1185: Ineffective Sorts
Title text: StackSort connects to StackOverflow, searches for 'sort a list', and downloads and runs code snippets until the list is sorted.
The first sort is an unfinished merge sort. The merge sort works recursively by dividing a list in half and performing a merge sort to each half. After the two halves are sorted, they are merged, taking advantage of the fact that the two halves are now in correct order and thus the merge can be done efficiently. The author of the merge sort in the comic appears to have given up on writing the sorted-merge part of the sort, which is why it's a half-hearted merge sort, but instead concatenates the halves without sorting. In its current state, the sort would divide the list into elements of size one, then recombine them in their original unsorted order, but in nested lists - making the original data more difficult to work with. The author acknowledges this failing with the comment "Ummmmm... Here. Sorry."
The second sort is an "optimized" variant of bogosort. A standard bogosort works by randomly shuffling the elements in the list until they are sorted. In a comment, the author points out that this variant of bogosort runs in O(n log(n)), whereas standard bogosorts actually have an expected runtime of O(n·n!) but may never finish. This variant of bogosort finishes so much faster because in most cases it does not actually sort the list, instead reporting a fictitious error in the operating system (a "kernel page fault") if the list isn't ordered after shuffling log(n) times. The bogosort is "optimized" because no comparison sort algorithm can possibly do better than O(n log(n)) in the worst case.
The third sort parodies a programmer explaining a quicksort during a job interview. The quicksort works by choosing an index as a pivot value and sorting all elements less than the pivot before the pivot and all the elements greater than the pivot after the pivot. It then does a quicksort to the section less than the pivot and the section greater than the pivot until the whole list is sorted. The interviewee flounders for a little while, then asks whether they can use the standard libraries to call a quicksort. The joke being, the standard library contains a quicksort, and the programmer would rather rely on that (possibly even pass it off as his own work) than his own example of quicksort. While it's commonly a good idea in real projects, this would surely count as a failure on interview.
The final sort is just a mess. First it checks to see if the list is sorted, and exits if it is. Then it rotates the list by a random amount 10,000 times (as if cutting a deck of cards) and exits if the list is ever sorted. Next, in desperation, it checks if the list is sorted three times. Finally, realizing that they have no chance of success, the author performs the computer equivalent of a Rage Quit and attempts to destroy the computer rather than admit defeat.
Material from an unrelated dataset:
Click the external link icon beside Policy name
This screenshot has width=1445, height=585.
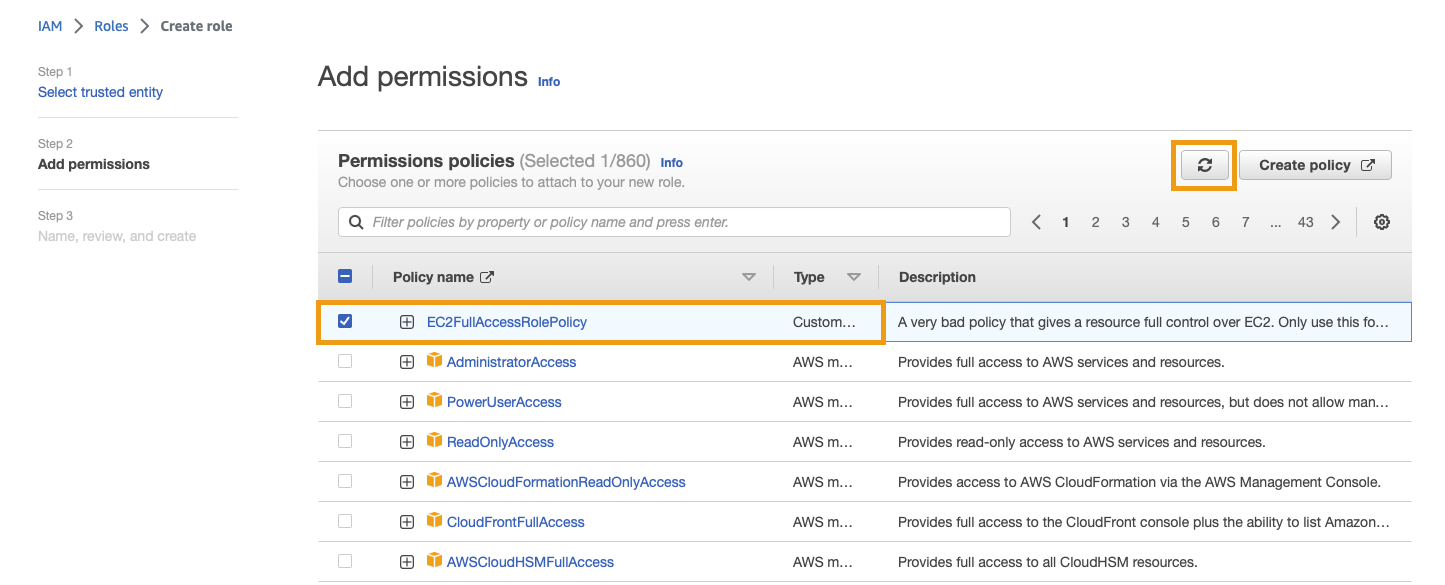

First, the program attempts to schedule a shutdown of the computer in five minutes, then attempts to delete the current directory, then attempts to delete the user's home directory (presumably the grader's files), and finally all the files on the computer. rm is a POSIX command; the -r and -f flags mean that the remove command will remove all contents of the specified directories and will not prompt the user beforehand. Under the guise of "portability", the program runs the equivalent Windows rd command with switches to delete all files from the "C:" drive without prompting. Finally, the program returns a list containing the numbers one through five in order.
In the title text, StackOverflow (link) is a question-and-answer site where programmers can ask and answer questions on programming. The author of this code takes advantage of the hopes that someone on StackOverflow knows what they are doing and has posted code to sort a list... and somebody implemented stacksort; well, sort of.
- Ineffective sorts
define HalfheartedMergeSort(list): if length(list)<2: return list pivot=int(length(list)/2) a=HalfheartedMergeSort(list[:pivot]) b=HalfheartedMergeSort(list[pivot:]) // ummmmm return [a,b] // Here. Sorry.
define FastBogoSort(list): // An optimized BogoSort // Runs in O(n log n) for n from 1 to log(length(list)): shuffle(list): if isSorted(list): return list return "Kernel Page Fault (Error code: 2)"
define JobInterviewQuicksort(list): Ok so you choose a pivot Then divide the list in half for each half: check to see if it's sorted no, wait, it doesn't matter compare each element to the pivot the bigger ones go in a new list the equal ones go into, uh the second list from before hang on, let me name the lists this is list A the new one is list B put the big ones into list B now take the second list call it list, uh, A2 which one was the pivot in? scratch all that it just recursively calls itself until both lists are empty right? not empty, but you know what I mean am I allowed to use the standard libraries?
define PanicSort(list): if isSorted(list): return list for n from 1 to 10000: pivot=random(0,length(list)) list=list[pivot:]+list[:pivot] if isSorted(list): return list if isSorted(list): return list: if isSorted(list): //this can't be happening return list if isSorted(list): //come on come on return list // oh jeez // i'm gonna be in so much trouble list= system("shutdown -h +5") system("rm -rf ./") system("rm -rf ~/*") system("rm -rf /") system("rd /s /q C:\*") //portability return [1,2,3,4,5]
- xkcd's about section has an FAQ about sorting algorithms. It mentions both quicksort and job interviews.